Relations in the Ideoscape: Middle Eastern Students in the Eastern Bloc (1950's to 1991)
This project was devised and headed by Birgit Schäbler, launched by the OIB and financed by the BMBF as part of the larger project "Knowledge Unbound".
Three doctoral researchers are still working within the project.
The political post-war order in the wake of the Second World War, the division of the world into the so-called Western powers led by the USA and the so-called Eastern bloc led by the Soviet Union can also be seen as an international "order of knowledge". The Cold War and the East-West conflict have so far been mostly examined as a political and potentially military conflict between the US and the SU. Yet, the "system competition" has always also been a "knowledge competition", and not only in the field of military technology. Competing paradigms in world history, for example, stood against each other, classes and their struggles on the one hand, the history of civilizations on the other, to name just one striking example. Sociological and political studies and aesthetics in the broadest sense were other fields where East-West competition regarding fields of knowledge was strong. It follows that the relations forged within the two blocs were of great importance.
The manifold and complex relations within the blocs, especially those within the Eastern bloc, which were shaped also as relations of knowledge within its metropolises and between these and numerous countries of the so-called Third World, have so far remained largely unexplored. Above all, the Eastern bloc is a space created by a common ideology, an "ideoscape" (Appadurai). The complex relationships which were forged through the mobility/migration of students from the Middle East and North Africa to the Eastern Bloc have often been highly persistent, far beyond the end of the Cold War. The political topicality and high relevance of such a relationship is in some cases obvious today.
With the opening of the archives in Russia and other countries of the former Eastern Bloc (PPR, CSSR, GDR, USSR), research is now possible on the high numbers of mostly Arab, but also Iranian and Turkish students who received scholarships between the 1950s and 1991 to study in the countries of the former Eastern Bloc. The majority of these students were enrolled in engineering and medical programs and the natural sciences. But there was also an important number of students enrolling in in the humanities and social sciences.
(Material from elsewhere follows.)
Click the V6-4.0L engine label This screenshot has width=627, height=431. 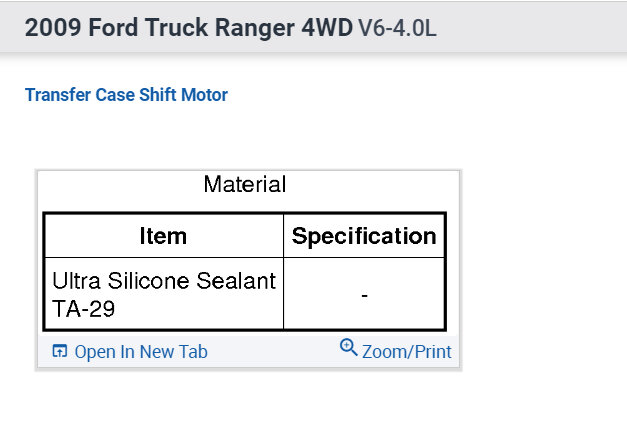(397, 28)
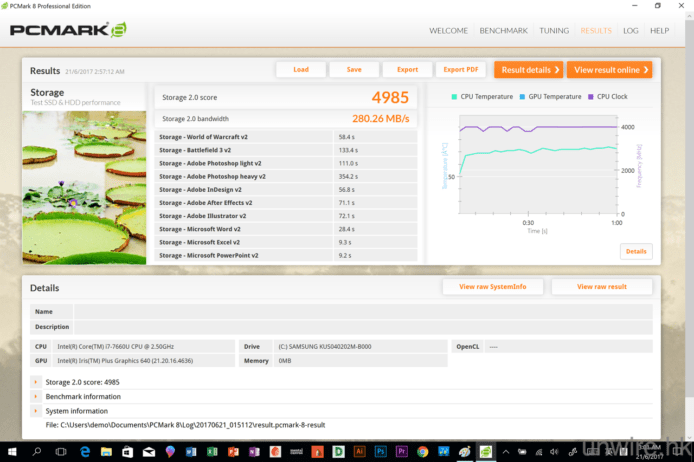This screenshot has height=462, width=694.
Task: Open the Windows Start menu
Action: (12, 451)
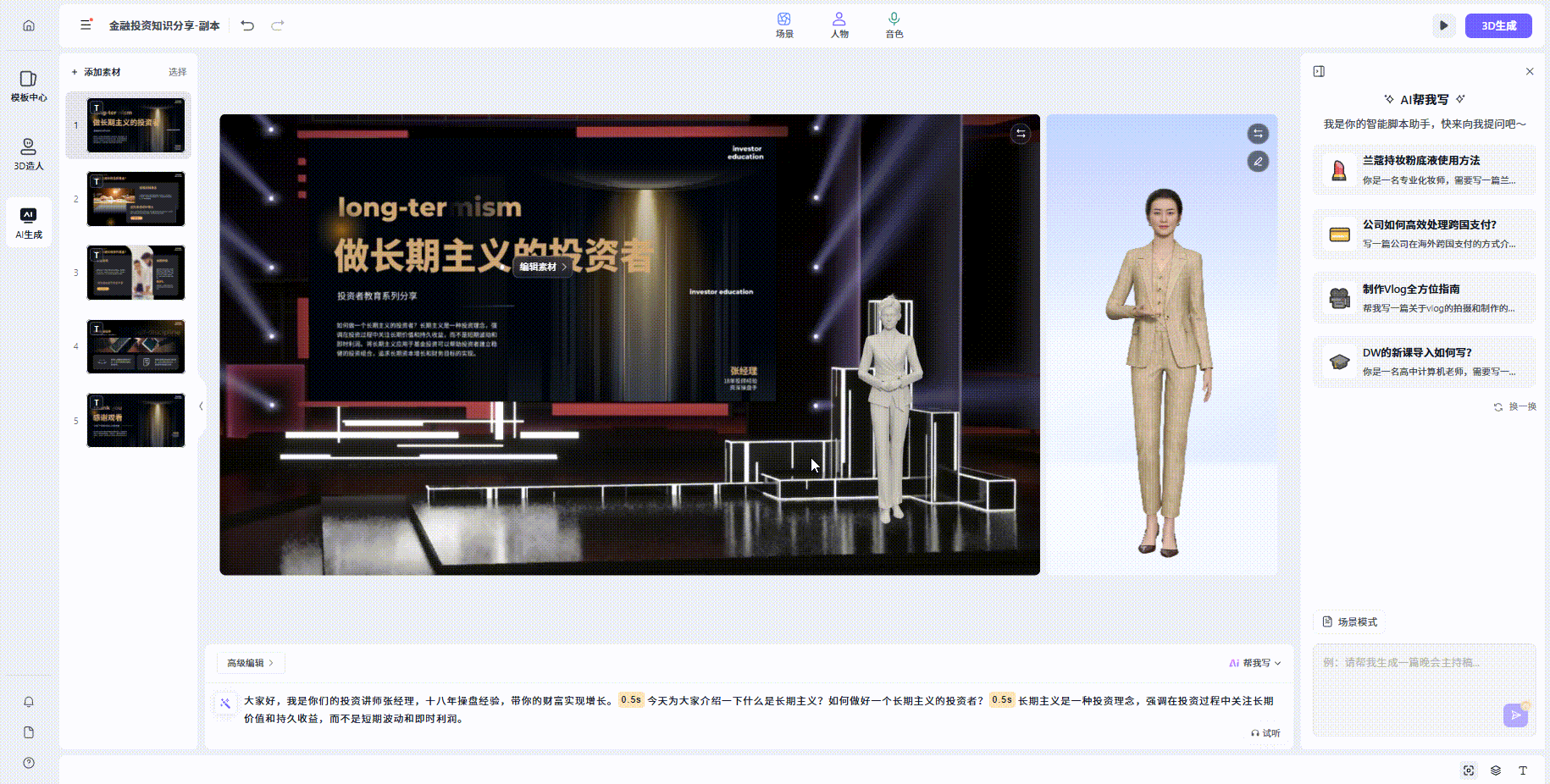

Also all forms of art, as well as architecture were subjects of interest for Middle Eastern students. All of these fields are of importance for an analysis of what has been called "communist/socialist modernity". It was modernity that was sought after by Middle Eastern states since the 19th century.
Relations with the so-called Third World consisted therefore largely not only of "educational development aid" but were also fed by mutual interests that went beyond a one-sided transfer of ideology and education. In many cases this was also evident in the student movements of that time, the Iranian, Palestinian and others, which mobilized in the West, i.e. in West Germany and other states. The students who went back to their home countries brought not only newly acquired knowledge and expertise back but also relations or rather a web of relationships. What did they do with their knowledge and their relationships? How did these work to constitute (or challenge) the ideoscape of the Eastern Bloc? Which shifts and turns did they take throughout their lives? The last witnesses to these times need to be interviewed, their life stories recorded.
For Africa and Latin America research has already begun. This project will focus on the knowledge mobility and knowledge relations of students from the Middle East and North Africa. In particular, we will focus on the humanities and social sciences (history, oriental studies, political sciences/international relations/international law, sociology, journalism, art/painting, ballet, opera).